**TASK ITEM:**
Each line below that carries the string "computer" must appear in the answer.

**EXTRACTED DATA:**
= = = = = = =

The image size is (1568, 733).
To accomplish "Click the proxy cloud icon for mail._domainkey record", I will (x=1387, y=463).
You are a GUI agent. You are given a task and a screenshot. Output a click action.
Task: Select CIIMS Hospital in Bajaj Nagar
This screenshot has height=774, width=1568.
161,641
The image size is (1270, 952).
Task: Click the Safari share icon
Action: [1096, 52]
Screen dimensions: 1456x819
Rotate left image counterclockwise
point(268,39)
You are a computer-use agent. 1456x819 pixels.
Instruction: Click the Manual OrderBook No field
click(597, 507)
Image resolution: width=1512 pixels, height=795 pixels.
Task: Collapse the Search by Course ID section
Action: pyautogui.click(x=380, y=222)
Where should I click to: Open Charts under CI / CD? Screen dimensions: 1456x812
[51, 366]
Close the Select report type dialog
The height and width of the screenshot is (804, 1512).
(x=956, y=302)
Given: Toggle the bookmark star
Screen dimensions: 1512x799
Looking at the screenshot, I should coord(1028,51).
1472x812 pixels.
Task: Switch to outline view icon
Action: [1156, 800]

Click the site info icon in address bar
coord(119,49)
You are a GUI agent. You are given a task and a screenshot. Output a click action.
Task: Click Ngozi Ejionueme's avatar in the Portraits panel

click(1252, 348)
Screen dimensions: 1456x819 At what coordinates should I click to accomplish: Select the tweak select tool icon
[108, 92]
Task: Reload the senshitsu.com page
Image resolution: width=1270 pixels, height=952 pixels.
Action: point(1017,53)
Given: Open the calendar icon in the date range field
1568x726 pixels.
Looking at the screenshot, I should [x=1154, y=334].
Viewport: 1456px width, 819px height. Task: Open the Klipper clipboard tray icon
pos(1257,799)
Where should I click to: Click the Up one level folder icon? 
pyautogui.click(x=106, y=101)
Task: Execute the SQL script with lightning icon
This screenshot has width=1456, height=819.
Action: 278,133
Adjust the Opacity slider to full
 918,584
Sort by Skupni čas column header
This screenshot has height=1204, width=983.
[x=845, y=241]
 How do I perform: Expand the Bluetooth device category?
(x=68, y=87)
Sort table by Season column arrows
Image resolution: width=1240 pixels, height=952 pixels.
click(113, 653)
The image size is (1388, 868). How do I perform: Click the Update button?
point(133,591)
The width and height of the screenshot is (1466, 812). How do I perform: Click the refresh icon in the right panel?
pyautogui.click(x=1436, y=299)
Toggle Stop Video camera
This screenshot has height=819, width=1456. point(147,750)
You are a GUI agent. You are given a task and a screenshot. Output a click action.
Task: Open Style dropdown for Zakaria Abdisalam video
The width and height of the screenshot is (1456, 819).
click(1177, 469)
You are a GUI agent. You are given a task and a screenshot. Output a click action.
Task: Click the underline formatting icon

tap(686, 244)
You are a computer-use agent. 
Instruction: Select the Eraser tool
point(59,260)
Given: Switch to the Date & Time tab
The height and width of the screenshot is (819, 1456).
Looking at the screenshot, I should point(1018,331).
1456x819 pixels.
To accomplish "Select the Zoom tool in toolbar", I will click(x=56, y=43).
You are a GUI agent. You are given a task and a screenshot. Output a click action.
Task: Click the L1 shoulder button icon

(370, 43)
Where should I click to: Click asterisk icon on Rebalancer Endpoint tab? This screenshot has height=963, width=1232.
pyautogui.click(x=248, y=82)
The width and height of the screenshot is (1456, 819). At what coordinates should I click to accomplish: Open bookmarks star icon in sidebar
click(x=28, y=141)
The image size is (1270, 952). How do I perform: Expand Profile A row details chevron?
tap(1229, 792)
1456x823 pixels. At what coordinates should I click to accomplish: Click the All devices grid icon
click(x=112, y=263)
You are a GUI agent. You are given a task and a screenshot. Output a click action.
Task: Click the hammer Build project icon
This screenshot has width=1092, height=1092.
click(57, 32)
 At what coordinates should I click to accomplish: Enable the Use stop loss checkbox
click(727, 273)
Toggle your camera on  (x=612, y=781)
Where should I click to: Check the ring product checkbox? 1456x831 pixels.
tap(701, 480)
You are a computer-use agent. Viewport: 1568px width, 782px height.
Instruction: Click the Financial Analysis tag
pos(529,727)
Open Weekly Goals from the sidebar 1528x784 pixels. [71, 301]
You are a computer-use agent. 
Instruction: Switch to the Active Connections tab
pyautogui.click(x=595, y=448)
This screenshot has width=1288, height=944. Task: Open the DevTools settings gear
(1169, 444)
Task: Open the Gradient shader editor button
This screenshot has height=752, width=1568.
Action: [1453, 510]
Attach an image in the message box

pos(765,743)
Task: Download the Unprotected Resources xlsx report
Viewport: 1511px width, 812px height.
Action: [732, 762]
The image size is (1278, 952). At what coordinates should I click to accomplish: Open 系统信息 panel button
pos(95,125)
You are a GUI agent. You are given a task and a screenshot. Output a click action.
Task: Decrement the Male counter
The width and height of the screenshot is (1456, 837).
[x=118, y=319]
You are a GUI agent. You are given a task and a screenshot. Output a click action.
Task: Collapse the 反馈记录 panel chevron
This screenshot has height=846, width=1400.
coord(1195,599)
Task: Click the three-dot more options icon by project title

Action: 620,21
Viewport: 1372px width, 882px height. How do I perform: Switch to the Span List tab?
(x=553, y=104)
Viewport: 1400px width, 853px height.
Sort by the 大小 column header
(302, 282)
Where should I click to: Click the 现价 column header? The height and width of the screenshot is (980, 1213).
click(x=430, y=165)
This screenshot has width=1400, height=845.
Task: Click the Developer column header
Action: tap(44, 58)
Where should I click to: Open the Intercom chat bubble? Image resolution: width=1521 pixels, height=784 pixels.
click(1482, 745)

= = = = = = =

**ANSWER SPACE:**
You are a computer-use agent. 1456x819 pixels.
You are a computer-use agent. 
You are a computer-use agent. Viewport: 1568px width, 782px height.
You are a computer-use agent. 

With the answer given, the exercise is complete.